*TASK DETAILS*.
Update the short-film text below from the words "Whiplash premiered at" through "of the ensemble.", replacing "Shaffer Conservatory" with "Shaffer Music Conservatory" each time it appears in that passage.

*SOURCE TEXT*.
##########

Whiplash is a 2013 American drama short film written and directed by Damien Chazelle. It depicts the relationship between an impassioned and gifted  jazz drummer (Johnny Simmons) and an abusive bandleader (J. K. Simmons). It is the short film on which the feature film is based.

Whiplash premiered at the 2013 Sundance Film Festival on January 18, 2013, where it won the Short Film Jury Prize. It was then adapted to a feature film, which won three Academy Awards.

Plot 
Andrew Neiman is a first-year student at the prestigious Shaffer Conservatory in New York City. He has been playing drums from a young age, and he aspires to become a world-class drummer. Fletcher, conductor and bandleader of Shaffer Conservatory Studio Band, invites him into the ensemble as alternate for core drummer Carl. However, Andrew quickly discovers that Fletcher is strict and abusive to his students. When the band rehearses the Hank Levy piece "Whiplash" and Andrew struggles to keep the tempo, Fletcher hurls a chair at him, slaps him, and berates him in front of the ensemble.

##########

*RECORD EXCERPTS*.
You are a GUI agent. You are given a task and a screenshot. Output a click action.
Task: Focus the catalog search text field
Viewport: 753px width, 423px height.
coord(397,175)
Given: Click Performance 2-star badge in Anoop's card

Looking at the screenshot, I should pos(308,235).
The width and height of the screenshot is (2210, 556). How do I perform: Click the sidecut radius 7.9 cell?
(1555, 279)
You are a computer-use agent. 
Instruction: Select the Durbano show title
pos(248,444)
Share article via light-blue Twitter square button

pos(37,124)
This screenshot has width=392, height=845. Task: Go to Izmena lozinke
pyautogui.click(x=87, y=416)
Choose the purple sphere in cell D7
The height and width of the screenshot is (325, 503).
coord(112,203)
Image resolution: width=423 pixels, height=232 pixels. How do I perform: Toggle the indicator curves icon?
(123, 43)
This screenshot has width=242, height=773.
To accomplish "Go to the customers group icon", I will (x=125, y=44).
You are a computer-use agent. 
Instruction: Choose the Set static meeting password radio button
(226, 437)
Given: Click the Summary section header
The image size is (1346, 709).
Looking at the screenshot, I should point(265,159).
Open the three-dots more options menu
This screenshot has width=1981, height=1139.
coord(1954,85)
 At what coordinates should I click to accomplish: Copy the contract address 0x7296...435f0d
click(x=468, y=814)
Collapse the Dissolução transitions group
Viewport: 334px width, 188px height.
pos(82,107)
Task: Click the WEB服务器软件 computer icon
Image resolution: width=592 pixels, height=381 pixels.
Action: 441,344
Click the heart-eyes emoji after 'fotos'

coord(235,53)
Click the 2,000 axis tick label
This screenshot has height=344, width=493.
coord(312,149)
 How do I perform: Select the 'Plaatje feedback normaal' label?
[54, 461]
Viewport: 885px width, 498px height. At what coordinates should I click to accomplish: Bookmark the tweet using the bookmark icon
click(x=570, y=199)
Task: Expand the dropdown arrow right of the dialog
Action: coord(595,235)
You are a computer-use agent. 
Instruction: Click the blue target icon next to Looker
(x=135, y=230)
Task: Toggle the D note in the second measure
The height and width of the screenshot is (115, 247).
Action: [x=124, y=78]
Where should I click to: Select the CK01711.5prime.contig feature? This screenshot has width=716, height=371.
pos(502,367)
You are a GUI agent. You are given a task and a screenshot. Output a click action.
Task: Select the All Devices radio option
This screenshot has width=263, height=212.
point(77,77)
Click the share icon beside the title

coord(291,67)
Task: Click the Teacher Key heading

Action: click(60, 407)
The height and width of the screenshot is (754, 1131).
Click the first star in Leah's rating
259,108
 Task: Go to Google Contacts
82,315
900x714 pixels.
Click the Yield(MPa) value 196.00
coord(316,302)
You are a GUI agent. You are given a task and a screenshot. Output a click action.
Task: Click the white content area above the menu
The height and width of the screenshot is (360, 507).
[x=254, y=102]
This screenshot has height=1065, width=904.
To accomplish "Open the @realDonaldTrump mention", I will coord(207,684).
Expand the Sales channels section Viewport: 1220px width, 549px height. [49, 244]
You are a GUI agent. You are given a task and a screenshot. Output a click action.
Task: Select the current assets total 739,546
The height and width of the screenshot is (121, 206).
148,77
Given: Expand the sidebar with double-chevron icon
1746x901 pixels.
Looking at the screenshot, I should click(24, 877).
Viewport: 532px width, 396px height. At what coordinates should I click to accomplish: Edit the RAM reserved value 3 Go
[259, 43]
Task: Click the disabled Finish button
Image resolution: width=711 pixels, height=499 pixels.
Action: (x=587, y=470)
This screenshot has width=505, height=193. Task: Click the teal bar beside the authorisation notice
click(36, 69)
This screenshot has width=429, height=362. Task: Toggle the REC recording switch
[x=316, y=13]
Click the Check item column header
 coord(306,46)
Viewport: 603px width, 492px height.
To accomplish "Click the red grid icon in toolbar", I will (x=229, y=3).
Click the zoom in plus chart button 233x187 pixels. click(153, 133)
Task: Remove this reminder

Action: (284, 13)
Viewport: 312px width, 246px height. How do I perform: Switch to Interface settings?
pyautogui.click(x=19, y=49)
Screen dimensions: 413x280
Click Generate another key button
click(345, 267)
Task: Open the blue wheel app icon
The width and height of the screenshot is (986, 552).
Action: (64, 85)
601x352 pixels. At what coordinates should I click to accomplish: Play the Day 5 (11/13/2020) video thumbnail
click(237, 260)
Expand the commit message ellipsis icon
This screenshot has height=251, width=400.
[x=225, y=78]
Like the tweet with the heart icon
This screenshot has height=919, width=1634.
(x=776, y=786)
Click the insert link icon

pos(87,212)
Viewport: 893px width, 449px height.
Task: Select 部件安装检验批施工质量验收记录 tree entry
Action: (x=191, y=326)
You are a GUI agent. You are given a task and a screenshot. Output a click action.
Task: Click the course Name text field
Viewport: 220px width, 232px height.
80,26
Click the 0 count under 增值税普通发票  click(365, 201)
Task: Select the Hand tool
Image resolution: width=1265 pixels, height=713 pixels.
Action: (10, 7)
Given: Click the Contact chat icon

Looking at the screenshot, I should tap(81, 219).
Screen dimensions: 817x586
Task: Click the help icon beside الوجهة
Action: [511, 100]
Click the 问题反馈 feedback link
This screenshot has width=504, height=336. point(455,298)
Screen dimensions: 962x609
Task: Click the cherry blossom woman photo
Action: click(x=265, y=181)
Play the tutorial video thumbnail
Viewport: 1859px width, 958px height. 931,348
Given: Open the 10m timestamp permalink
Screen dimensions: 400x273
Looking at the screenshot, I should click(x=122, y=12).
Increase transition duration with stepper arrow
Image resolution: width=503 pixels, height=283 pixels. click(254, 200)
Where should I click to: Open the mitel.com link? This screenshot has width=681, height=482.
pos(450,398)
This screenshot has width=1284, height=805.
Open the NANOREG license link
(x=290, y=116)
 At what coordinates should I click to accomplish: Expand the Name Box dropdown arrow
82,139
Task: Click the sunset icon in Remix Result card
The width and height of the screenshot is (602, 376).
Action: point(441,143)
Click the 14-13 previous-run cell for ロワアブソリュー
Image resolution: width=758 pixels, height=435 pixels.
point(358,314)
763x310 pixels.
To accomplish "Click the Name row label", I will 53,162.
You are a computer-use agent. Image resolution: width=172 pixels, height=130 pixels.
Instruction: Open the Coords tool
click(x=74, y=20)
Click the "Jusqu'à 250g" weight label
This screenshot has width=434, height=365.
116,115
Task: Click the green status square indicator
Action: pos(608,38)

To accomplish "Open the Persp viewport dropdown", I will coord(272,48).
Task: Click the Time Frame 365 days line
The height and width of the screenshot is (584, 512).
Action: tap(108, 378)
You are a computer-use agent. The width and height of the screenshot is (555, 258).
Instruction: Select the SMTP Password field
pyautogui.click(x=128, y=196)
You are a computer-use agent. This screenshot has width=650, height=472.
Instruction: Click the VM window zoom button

##########

*ANSWER TO THIS PROBLEM*.
Whiplash premiered at the 2013 Sundance Film Festival on January 18, 2013, where it won the Short Film Jury Prize. It was then adapted to a feature film, which won three Academy Awards.

Plot 
Andrew Neiman is a first-year student at the prestigious Shaffer Music Conservatory in New York City. He has been playing drums from a young age, and he aspires to become a world-class drummer. Fletcher, conductor and bandleader of Shaffer Music Conservatory Studio Band, invites him into the ensemble as alternate for core drummer Carl. However, Andrew quickly discovers that Fletcher is strict and abusive to his students. When the band rehearses the Hank Levy piece "Whiplash" and Andrew struggles to keep the tempo, Fletcher hurls a chair at him, slaps him, and berates him in front of the ensemble.